A Method of Movie Business Prediction Using Back-propagation Neural Network
Автор: Debaditya Barman, Nirmalya Chowdhury
Журнал: International Journal of Information Technology and Computer Science(IJITCS) @ijitcs
Статья в выпуске: 11 Vol. 4, 2012 года.
Бесплатный доступ
Film industry is the most important component of Entertainment industry. Profit and Loss both are very high for this business. Before release of a particular movie, if the Production House or distributors gets any type of prediction that how the film will do business, then it can be helpful to reduce the risk. In this paper we have proposed, back propagation neural network for prediction about the business of a movie. Note that, this method is successfully applied in the field of Stock Market Prediction, Weather Prediction and Image Processing.
Film Industry, Artificial Neural Network, Back- Propagation
Короткий адрес: https://sciup.org/15011784
IDR: 15011784
Текст научной статьи A Method of Movie Business Prediction Using Back-propagation Neural Network
Published Online October 2012 in MECS
A movie [1], also called a film or motion picture, is a series of still or moving images. It is produced by recording photographic images with cameras, or by creating images using animation techniques or visual effects. The process of filmmaking has developed into an art form and has created an industry in itself.
Films are cultural artifacts created by specific cultures, which reflect those cultures, and, in turn, affect them. It is considered to be an important art form, a source of popular entertainment and a powerful method for educating or indoctrinating citizens. The visual elements of cinema give motion pictures a universal power of communication.

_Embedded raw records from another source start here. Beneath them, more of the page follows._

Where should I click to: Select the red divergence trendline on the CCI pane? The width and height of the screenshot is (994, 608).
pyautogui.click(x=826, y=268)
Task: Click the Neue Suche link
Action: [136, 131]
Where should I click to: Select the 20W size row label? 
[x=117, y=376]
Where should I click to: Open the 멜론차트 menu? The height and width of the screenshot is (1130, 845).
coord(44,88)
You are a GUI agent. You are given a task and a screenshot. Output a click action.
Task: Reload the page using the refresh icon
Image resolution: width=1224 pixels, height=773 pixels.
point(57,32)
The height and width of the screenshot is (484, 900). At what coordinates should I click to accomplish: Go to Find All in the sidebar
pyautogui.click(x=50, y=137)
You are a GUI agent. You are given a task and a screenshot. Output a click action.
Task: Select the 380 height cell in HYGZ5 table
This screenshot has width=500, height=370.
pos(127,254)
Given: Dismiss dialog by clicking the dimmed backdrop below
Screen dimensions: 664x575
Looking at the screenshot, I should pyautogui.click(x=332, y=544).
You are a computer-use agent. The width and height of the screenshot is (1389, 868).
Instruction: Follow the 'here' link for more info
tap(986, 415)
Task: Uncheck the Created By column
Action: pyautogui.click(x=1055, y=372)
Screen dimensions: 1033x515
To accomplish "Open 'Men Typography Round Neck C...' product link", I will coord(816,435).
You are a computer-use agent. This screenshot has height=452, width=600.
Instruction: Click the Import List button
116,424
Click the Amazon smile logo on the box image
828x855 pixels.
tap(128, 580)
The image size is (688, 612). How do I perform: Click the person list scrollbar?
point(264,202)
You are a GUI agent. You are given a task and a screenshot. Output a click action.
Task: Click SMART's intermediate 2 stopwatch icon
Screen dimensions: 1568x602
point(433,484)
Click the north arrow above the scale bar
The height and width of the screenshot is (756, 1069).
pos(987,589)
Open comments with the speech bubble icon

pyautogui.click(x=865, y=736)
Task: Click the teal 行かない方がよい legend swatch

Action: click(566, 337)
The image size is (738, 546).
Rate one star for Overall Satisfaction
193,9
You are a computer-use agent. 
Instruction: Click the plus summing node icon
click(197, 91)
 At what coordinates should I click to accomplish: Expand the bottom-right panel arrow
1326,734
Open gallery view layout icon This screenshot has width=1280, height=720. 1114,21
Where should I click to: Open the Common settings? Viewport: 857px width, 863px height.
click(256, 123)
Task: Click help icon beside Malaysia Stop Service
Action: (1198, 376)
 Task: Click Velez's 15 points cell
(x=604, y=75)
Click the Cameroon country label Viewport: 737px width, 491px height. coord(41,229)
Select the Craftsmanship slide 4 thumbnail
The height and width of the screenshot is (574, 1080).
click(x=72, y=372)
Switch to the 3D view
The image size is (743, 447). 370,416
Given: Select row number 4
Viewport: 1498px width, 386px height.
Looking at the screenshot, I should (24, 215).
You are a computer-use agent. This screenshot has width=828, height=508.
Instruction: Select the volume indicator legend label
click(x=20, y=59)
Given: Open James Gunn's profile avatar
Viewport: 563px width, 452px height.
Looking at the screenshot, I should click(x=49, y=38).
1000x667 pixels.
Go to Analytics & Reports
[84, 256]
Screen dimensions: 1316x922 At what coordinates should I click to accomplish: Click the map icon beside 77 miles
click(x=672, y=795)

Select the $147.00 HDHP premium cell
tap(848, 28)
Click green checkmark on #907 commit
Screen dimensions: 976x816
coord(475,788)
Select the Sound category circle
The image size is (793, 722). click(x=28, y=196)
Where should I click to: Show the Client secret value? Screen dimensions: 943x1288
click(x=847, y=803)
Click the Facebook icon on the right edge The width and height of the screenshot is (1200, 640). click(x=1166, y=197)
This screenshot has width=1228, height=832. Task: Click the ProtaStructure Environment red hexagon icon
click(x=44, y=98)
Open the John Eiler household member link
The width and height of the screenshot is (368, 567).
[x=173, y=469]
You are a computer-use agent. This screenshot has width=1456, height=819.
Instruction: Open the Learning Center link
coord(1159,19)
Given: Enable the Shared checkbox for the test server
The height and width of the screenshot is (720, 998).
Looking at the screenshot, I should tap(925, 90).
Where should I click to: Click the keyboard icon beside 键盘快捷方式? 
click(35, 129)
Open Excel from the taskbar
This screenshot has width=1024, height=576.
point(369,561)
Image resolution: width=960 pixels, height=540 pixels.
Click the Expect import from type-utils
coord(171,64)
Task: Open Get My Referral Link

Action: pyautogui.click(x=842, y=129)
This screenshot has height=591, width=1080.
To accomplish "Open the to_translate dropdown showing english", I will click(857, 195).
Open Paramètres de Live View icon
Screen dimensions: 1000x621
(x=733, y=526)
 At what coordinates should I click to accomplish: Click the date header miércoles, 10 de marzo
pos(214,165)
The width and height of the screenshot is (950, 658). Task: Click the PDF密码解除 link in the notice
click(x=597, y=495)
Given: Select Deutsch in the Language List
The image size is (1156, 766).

Film Industry is an important part of present-day mass media industry or entertainment industry (also informally known as show business or show biz). This industry [2] consists of the technological and commercial institutions of filmmaking: i.e. film production companies, film studios, cinematography, film production, screenwriting, pre-production, post production, film festivals, distribution; and actors, film directors and other film crew personnel.
The major business centers of film making are in the United States, India, Hong Kong and Nigeria. The average cost [3] of a world wide release of a Hollywood film or American film (including pre-production, film and post-production, but excluding distribution costs) is about $65 million. It can be stretched up to $300 million [4] (Pirates of the Caribbean: At World's End). Worldwide gross revenue [5] can be almost $2.8 billion (Avatar). Profit-loss is found to vary from a profit [6] of 2975.63 % (City Island) to a loss [7] of 1299.7 % (Zyzzyx Road). So it will be very useful if we can develop a prediction system which can predict about Film’s business potential.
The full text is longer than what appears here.